I think it's probably due to inadequate training. How many Epochs have you trained?@dshwei

dshwei commented 5 months ago

I think it's probably due to inadequate training. How many Epochs have you trained?@dshwei

I set 4 epoch

dshwei commented 5 months ago

I think it's probably due to inadequate training.
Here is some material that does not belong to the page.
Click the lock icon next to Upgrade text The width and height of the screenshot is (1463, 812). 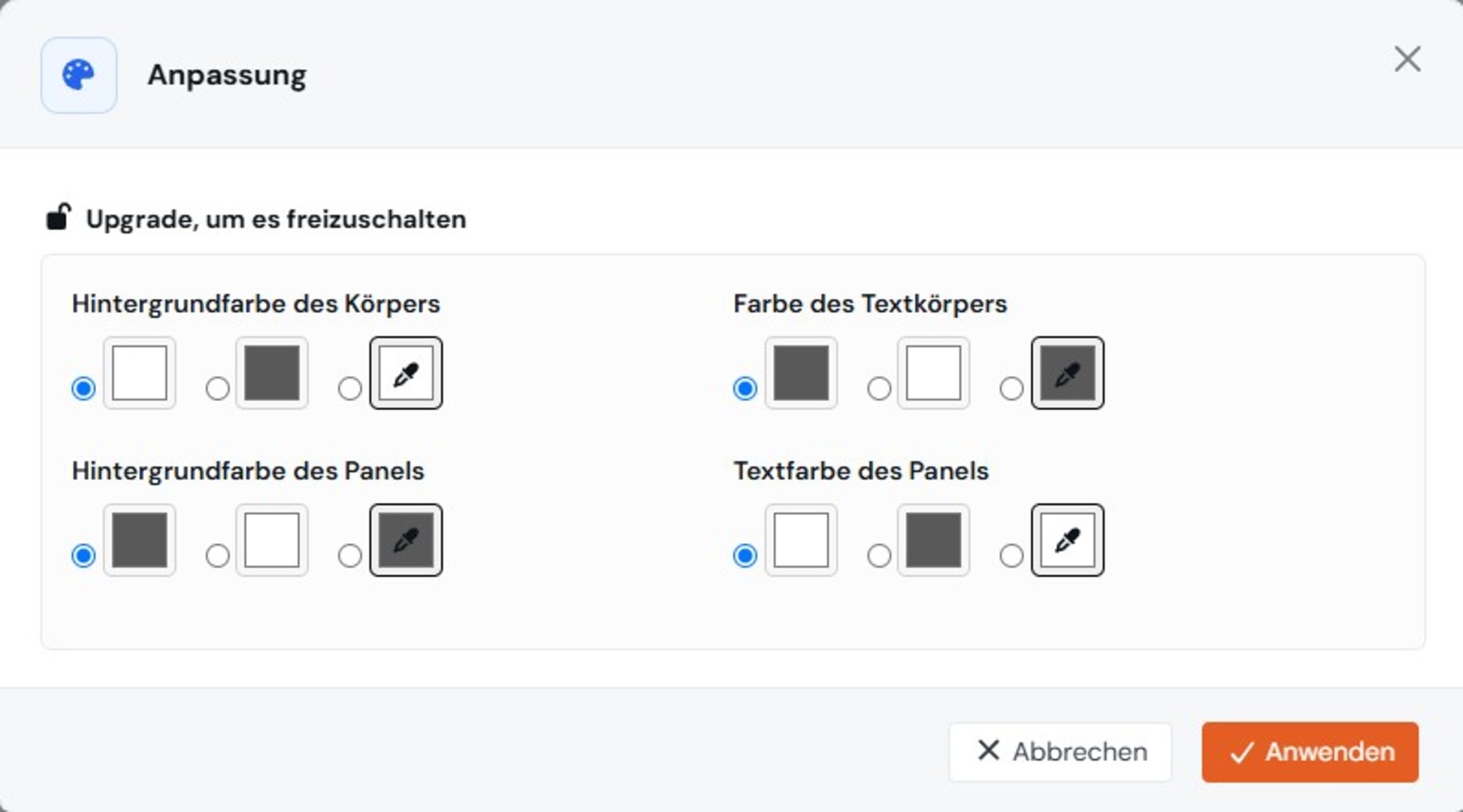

How many Epochs have you trained?@dshwei

how many epoch should be setted

dshwei commented 5 months ago

training attributes : lora_r = 64 lora_alpha = 64 lora_dropout = 0.1 output_dir = "./bird_sql_gen" num_train_epochs = 6 bf16 = True overwrite_output_dir = True per_device_train_batch_size = 2 per_device_eval_batch_size = 2 gradient_accumulation_steps = 16 gradient_checkpointing = True evaluation_strategy = "steps" learning_rate = 5e-5 weight_decay = 0.01 lr_scheduler_type = "cosine" warmup_ratio = 0.01 max_grad_norm = 0.3 group_by_length = True auto_find_batch_size = False save_steps = 50 logging_steps = 50 load_best_model_at_end= False packing = False save_total_limit=3 neftune_noise_alpha=5 report_to="wandb" max_seq_length = 2100 #set based on the maximum number of queries

peft_config = LoraConfig( lora_alpha=lora_alpha, lora_dropout=lora_dropout, r=lora_r, target_modules=[ "q_proj", "v_proj", "k_proj", "o_proj", "gate_proj", "up_proj", "down_proj", "lm_head" ], task_type=TaskType.CAUSAL_LM, )

kanseaveg commented 4 months ago

It doesn't seem to exist a configuration problem in your code. You can contact me by email.

dshwei commented 4 months ago

It doesn't seem to exist a configuration problem in your code. You can contact me by email.

OK, This is your email address?